NOR Flash failures at extreme low temperatures

  • Thread starter Thread starter TheAnalogKid83
  • Start date Start date
  • Tags Tags
    Flash
AI Thread Summary
The discussion centers on issues with NOR Flash memory failures in an embedded system operating at extreme low temperatures, specifically -45 degrees Celsius. The system hangs and fails to boot after being exposed to this temperature, with repeated failures occurring at the same memory location in the NOR Flash, raising concerns about the reliability of the new PCB manufacturer. Potential causes include timing violations during RAM access at low temperatures and possible changes in component specifications due to the new manufacturing process. Participants suggest monitoring memory bus activity and comparing the new PCB's fabrication details with the old to identify any discrepancies. The conversation emphasizes the importance of thorough component checks and understanding the implications of any changes made during manufacturing.
TheAnalogKid83
Messages
174
Reaction score
0
I am working on a project, and there is an embedded system inside a metal housing. The unit can be turned on at ambient temperature running application software or test software and then is put inside a temperature controlled environment down to -45 degrees celsius.

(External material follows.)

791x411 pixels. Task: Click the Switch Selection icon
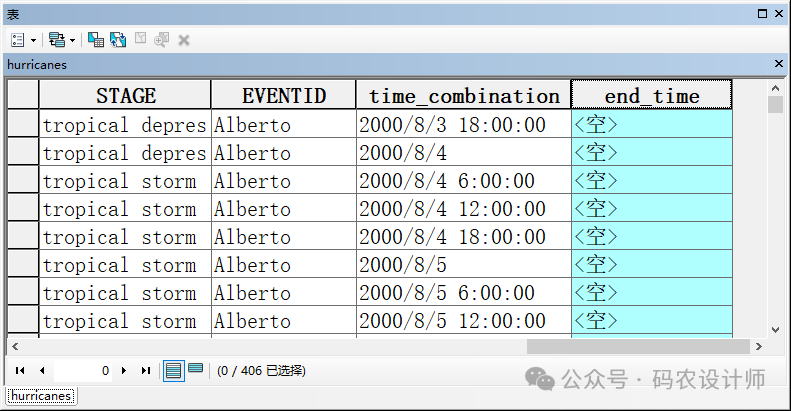(118, 40)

The system is allowed to stay at -45 C, but internal housing is probably at a slightly higher temperature with all of the circuitry being powered.

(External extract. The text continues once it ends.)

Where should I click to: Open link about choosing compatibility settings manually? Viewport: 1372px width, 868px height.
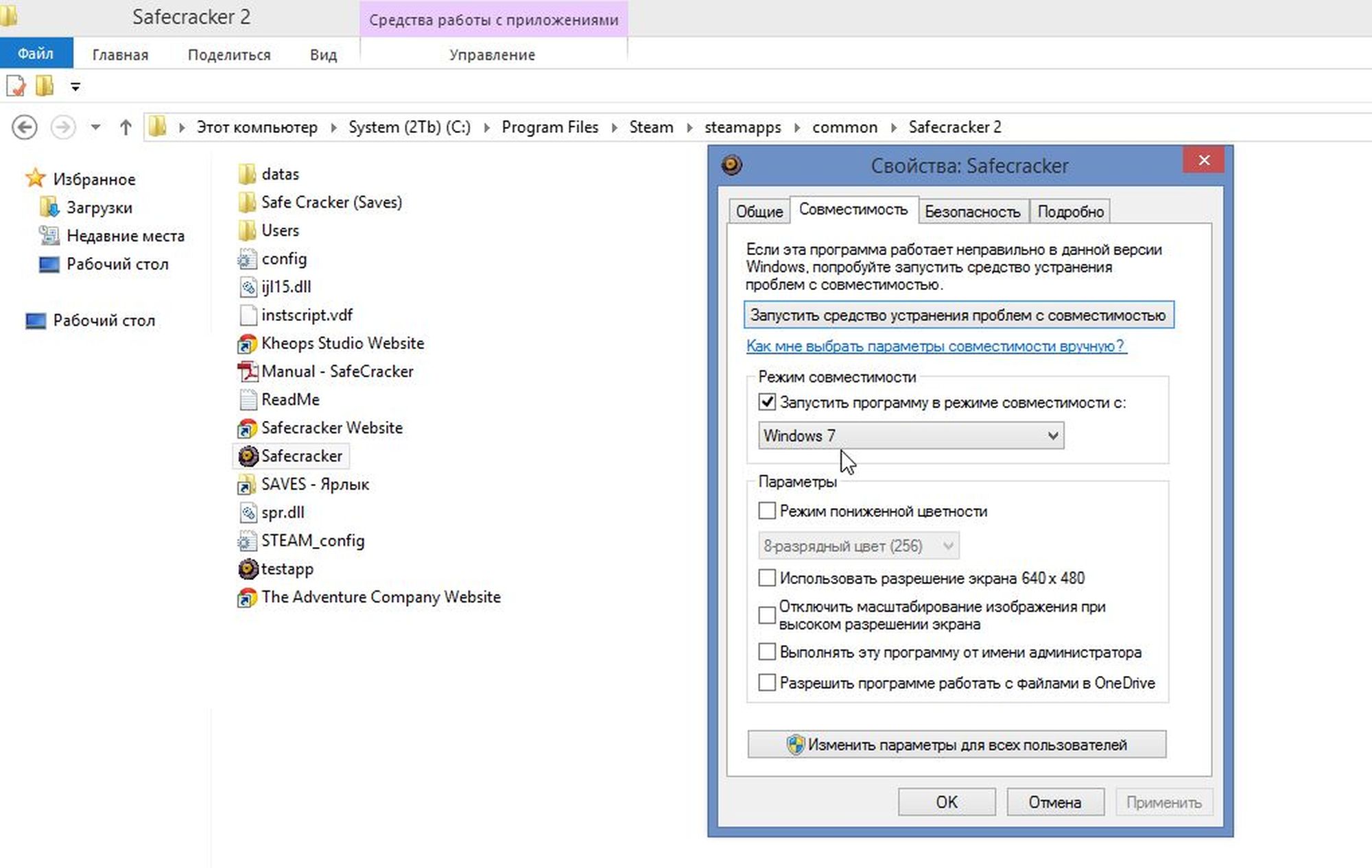click(x=935, y=346)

While at -45C, the system begins to hang, and then the watchdog resets it. When it reboots, it fails to boot. This has happened on multiple units.

When the systems are taken out of -45C and JTAGed they repeatedly show the exact same memory location in the NOR Flash having the exact same wrong value, and this location is in the boot image section, which would explain why it doesn't boot, but doesn't explain the hang necessarily because the units are operating off of the image after it has been sent to RAM in the beginning. This part is very confusing, because it leads the error to seem not random at all (what are the odds of the exact same memory location having the exact same wrong value at each failure?). Also the NOR Flash has built-in lock protection, so that when it resets the boot image should not be corrupted.

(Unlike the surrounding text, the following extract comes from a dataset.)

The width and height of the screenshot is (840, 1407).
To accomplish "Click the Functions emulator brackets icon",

This system has been out in the field, and this problem has only been noticed since a different PCB manufacturer was used, so the manufacturing process has changed; however, the layout has remained unchanged, and the boards have been examined to see if there has been any noticeable change without finding anything.

The limiting operating temp spec on the internal components is -40, so the unit is being used outside of its limits, but this still does not explain why this didn't happen before PCBs were changed and why this specific, nonrandom, failure occurs.

Has anyone had an experience like this or have any helpful ideas what could be the problem?
 
Engineering news on Phys.org
Is this flash embedded in a micro or a separate eg. CF card?
We have had issues with CF cards changing timing from batch to batch.

The same location is probably not random - it may be the first cell to require power on all address lines or some other 'analog' issue. It's quite common for low power or high speed parts (especially ADCs) to fail in marginal conditions when they need to write all poutput pins at the same time.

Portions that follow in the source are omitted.